Joe Barrow field_notes

Field Notes

Paper Notes: Vary

last updated 2026-05-10

Dataset: Two phases.

First “generation” phase data engine: pdfs from arXiv and CC-MAIN-2021-31-PDFUNTRUNCATED, plus Chinese eBooks. PyMuPDF to extract all the text and render the PDFs. 1MM english and 1MM chinese pages. 250k charts in Chinese and English using matplotlib, and 500k charts in Chinese and English using pyecharts. Title, y-axis, x-axis, etc. are randomly selected from an NLP corpus.

Second “scaling up” phase data engine: .tex files from arxiv, rendered onto single pages. 500k english pages and 400k chinese pages. GPT-4 generated charts (200k).

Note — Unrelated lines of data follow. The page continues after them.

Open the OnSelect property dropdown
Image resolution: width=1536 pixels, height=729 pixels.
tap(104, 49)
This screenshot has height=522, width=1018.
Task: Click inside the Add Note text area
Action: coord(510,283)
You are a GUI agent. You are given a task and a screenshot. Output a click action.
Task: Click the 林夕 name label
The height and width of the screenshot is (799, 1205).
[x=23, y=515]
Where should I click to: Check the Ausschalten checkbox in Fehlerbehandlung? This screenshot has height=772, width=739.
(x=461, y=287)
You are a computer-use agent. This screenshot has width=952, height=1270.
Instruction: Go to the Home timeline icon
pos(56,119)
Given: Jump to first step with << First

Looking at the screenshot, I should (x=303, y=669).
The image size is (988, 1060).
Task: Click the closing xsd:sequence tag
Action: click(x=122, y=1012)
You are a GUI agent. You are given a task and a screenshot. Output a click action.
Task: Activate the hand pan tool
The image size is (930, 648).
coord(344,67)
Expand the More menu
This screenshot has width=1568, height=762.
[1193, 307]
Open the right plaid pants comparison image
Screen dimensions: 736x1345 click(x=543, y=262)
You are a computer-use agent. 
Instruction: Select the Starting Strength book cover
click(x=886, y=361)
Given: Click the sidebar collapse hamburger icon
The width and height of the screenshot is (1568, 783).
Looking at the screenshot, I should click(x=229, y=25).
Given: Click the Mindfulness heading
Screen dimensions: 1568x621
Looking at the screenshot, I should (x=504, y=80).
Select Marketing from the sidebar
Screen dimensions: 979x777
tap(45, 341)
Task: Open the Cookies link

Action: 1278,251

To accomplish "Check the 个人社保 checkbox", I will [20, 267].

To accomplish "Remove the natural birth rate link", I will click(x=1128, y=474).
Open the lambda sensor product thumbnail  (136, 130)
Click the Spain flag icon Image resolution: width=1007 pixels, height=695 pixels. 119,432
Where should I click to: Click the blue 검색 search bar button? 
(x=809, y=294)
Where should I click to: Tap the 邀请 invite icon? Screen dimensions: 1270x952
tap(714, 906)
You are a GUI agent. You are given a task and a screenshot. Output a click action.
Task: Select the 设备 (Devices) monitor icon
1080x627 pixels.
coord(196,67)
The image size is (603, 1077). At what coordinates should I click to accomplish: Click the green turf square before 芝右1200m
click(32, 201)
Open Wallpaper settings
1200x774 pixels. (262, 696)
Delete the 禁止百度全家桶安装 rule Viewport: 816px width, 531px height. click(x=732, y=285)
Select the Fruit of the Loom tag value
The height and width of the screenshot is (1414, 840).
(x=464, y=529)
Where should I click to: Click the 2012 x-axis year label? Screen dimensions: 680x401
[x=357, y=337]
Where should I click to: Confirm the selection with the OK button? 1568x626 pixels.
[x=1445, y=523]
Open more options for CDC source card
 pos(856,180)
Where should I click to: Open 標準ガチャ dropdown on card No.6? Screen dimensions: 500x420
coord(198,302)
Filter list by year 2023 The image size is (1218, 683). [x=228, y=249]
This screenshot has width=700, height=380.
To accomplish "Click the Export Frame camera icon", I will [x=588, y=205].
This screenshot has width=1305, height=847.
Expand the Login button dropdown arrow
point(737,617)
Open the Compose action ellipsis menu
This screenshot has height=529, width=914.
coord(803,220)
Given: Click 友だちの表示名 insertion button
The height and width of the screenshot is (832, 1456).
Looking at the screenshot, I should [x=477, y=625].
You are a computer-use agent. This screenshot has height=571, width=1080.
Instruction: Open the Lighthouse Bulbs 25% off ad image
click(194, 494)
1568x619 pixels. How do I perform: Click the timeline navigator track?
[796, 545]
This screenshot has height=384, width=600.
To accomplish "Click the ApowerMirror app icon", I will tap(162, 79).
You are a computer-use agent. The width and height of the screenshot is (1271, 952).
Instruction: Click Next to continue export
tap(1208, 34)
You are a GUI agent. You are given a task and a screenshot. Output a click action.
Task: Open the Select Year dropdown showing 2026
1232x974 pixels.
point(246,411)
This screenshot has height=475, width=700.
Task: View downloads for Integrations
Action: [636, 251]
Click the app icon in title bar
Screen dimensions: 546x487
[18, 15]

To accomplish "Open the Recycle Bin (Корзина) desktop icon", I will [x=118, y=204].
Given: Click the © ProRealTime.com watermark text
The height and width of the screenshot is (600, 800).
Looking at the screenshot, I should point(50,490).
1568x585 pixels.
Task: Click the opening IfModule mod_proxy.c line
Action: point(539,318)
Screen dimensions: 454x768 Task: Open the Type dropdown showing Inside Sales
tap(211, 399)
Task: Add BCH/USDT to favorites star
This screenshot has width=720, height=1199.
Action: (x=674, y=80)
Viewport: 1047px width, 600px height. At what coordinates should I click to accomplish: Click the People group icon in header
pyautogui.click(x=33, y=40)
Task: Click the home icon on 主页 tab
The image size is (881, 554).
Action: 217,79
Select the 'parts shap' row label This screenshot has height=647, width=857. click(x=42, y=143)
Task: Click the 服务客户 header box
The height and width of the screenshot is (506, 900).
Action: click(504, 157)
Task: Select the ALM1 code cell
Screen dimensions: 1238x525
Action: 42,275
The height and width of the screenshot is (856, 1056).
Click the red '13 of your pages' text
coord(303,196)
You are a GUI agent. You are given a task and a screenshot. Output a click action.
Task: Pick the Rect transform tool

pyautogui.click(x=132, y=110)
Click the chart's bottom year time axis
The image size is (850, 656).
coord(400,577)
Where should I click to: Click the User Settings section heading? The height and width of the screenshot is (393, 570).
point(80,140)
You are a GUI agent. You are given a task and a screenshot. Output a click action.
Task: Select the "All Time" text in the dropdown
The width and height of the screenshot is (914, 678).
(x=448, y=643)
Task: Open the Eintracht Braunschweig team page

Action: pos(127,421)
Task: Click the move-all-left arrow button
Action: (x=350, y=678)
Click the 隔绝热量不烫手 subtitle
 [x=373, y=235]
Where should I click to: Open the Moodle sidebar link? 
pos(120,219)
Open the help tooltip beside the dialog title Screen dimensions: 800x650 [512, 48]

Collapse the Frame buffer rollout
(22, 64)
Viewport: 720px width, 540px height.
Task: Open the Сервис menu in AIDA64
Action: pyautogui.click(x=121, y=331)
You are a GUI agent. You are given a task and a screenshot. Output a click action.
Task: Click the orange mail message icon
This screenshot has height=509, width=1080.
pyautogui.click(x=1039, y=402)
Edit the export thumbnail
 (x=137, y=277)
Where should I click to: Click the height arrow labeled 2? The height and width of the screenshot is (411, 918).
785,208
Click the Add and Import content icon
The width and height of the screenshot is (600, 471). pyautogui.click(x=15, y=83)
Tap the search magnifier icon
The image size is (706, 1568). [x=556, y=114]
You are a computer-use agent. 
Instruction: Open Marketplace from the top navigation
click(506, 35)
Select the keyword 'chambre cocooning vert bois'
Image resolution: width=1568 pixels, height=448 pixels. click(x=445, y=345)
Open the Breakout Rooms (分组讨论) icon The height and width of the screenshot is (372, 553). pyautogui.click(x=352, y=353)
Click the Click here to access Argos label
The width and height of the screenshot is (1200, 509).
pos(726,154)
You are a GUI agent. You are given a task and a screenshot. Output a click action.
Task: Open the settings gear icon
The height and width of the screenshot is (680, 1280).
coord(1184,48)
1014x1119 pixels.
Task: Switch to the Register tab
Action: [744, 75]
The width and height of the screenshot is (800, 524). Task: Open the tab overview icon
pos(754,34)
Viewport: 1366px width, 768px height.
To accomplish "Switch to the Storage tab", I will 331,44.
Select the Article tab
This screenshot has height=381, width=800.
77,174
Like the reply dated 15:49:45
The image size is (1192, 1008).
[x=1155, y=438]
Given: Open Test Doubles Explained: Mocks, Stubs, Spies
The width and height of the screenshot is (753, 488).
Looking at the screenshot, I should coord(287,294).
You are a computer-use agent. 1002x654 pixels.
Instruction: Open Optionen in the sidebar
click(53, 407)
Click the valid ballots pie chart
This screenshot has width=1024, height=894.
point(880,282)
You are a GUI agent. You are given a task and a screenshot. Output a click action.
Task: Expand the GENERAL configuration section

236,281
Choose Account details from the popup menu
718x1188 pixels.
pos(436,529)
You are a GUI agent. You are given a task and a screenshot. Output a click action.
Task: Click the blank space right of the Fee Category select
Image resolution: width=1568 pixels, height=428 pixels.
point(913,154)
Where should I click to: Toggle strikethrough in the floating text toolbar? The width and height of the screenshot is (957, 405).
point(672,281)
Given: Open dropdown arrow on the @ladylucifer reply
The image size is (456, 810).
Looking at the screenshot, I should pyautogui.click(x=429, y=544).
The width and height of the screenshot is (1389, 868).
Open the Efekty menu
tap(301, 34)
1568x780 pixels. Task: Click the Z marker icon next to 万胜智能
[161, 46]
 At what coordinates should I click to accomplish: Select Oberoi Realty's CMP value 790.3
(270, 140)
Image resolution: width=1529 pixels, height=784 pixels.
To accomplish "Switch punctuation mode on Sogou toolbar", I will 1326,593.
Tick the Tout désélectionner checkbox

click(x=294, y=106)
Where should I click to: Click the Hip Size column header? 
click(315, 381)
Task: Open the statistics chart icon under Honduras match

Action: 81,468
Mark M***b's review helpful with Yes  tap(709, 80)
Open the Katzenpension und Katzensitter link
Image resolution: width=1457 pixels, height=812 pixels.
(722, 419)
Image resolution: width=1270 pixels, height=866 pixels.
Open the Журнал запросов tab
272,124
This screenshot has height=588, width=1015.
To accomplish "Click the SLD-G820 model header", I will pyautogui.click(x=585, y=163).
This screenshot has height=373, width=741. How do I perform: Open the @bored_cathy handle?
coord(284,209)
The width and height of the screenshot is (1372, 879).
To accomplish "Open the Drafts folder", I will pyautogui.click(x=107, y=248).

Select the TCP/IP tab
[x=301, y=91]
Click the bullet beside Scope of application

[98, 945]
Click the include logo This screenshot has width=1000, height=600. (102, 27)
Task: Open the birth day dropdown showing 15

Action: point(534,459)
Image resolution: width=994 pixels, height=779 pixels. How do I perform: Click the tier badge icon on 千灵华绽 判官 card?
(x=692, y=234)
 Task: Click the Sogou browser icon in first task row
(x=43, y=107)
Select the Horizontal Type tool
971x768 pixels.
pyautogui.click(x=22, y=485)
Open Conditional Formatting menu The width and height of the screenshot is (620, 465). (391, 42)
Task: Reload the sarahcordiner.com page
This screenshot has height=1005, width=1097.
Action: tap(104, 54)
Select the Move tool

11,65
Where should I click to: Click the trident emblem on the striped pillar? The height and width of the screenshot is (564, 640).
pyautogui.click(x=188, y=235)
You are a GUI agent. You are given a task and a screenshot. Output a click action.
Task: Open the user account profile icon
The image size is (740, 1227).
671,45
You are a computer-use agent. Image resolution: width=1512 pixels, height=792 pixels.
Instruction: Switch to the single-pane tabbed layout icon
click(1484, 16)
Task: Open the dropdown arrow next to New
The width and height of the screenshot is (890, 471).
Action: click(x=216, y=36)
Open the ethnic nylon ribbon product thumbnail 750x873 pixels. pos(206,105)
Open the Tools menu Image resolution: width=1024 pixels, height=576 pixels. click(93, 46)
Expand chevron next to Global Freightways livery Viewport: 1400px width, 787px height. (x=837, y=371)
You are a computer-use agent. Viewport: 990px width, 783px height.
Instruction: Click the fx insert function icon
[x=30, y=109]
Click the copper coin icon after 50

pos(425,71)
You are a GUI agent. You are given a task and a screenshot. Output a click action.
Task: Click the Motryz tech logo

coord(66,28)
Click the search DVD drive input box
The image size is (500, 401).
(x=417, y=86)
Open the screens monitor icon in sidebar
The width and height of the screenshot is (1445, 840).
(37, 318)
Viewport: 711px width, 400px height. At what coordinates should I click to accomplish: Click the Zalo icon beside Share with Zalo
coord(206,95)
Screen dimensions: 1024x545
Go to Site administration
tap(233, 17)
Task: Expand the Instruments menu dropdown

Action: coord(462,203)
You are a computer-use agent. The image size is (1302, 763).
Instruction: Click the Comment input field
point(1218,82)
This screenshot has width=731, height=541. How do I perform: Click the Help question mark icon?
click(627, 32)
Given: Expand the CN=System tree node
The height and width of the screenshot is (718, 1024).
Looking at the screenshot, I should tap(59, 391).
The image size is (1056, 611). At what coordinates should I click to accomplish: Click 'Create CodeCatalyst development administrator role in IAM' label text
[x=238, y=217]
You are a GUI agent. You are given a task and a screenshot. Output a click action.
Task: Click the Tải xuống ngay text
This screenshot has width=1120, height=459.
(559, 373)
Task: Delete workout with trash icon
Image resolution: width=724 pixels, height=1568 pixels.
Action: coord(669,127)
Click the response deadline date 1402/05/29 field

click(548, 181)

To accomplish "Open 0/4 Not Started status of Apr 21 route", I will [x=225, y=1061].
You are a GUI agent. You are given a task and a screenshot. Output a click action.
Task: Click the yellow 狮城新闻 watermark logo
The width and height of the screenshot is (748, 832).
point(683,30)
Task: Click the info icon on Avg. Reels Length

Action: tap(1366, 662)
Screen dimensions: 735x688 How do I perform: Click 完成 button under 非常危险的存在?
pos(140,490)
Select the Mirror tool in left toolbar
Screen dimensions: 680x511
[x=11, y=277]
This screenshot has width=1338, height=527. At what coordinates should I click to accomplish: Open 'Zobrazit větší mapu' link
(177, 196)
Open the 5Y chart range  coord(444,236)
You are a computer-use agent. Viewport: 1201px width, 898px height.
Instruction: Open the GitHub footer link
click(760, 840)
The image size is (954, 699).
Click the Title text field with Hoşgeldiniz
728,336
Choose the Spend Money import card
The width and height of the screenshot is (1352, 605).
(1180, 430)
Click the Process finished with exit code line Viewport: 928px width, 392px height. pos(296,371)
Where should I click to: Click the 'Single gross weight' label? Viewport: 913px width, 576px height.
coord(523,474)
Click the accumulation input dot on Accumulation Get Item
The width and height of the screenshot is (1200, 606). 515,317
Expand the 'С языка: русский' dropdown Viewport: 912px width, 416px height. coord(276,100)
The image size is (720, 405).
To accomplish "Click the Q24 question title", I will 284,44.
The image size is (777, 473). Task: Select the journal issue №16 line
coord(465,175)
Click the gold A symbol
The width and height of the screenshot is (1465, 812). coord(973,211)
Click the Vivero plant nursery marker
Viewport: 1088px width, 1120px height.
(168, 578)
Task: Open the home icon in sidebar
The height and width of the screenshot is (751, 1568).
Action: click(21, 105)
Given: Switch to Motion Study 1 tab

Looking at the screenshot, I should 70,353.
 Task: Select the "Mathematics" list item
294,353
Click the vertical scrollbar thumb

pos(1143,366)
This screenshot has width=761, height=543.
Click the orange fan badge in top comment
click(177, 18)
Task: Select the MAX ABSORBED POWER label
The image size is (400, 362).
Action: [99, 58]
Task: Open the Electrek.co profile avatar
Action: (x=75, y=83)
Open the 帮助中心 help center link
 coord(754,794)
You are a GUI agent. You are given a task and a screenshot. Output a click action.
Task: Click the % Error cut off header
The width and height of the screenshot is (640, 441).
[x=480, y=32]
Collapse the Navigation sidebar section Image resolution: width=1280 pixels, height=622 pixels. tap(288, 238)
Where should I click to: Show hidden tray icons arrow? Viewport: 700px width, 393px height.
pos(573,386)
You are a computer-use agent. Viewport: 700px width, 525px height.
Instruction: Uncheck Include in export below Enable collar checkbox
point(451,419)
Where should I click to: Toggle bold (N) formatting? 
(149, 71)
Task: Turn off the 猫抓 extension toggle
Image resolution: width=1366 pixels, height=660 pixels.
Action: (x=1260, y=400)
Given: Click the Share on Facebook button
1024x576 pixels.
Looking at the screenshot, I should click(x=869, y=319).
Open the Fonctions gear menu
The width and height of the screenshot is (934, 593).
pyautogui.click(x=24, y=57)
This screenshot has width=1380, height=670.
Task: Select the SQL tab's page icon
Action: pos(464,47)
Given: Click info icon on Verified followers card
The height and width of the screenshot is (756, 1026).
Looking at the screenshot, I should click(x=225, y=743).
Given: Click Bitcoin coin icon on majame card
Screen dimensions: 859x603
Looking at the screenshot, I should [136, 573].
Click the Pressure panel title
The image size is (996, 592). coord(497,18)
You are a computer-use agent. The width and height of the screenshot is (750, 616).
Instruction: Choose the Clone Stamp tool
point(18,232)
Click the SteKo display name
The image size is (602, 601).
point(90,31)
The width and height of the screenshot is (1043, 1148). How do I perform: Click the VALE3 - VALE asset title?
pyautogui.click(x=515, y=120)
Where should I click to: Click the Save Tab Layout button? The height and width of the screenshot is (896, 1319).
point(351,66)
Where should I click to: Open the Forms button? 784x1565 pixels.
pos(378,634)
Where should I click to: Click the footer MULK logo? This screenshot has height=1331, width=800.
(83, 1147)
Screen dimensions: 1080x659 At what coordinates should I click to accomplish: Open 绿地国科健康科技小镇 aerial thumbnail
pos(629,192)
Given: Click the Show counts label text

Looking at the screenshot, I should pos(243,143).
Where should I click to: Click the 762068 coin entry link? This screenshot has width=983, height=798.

DocVQA and ChartQA data for conversation format.

Model size: vary-tiny: 136MM (ViTDet) + 125MM (OPT-125M) = 261MM, vary-base: 136MM + 250MM (CLIP-L) + 7B ~= 7B

Notes: “Scaling up Vision vocabulary”, the authors train a second high-res (1024x1024) ViT on document images that they use to augment the frozen CLIP embeddings (computed from a 224x224 image). They use a two-stage training pipeline to do this, first using OPT-125M as the decoder, then scaling up to a 7B param decoder.

They do a token resampling step using a convolutional neural network (really just to align the VitDET 64x64x256 outputs to the CLIP 256x1024 outputs): 64x64x256 -> 32x32x512 -> 16x16x1024.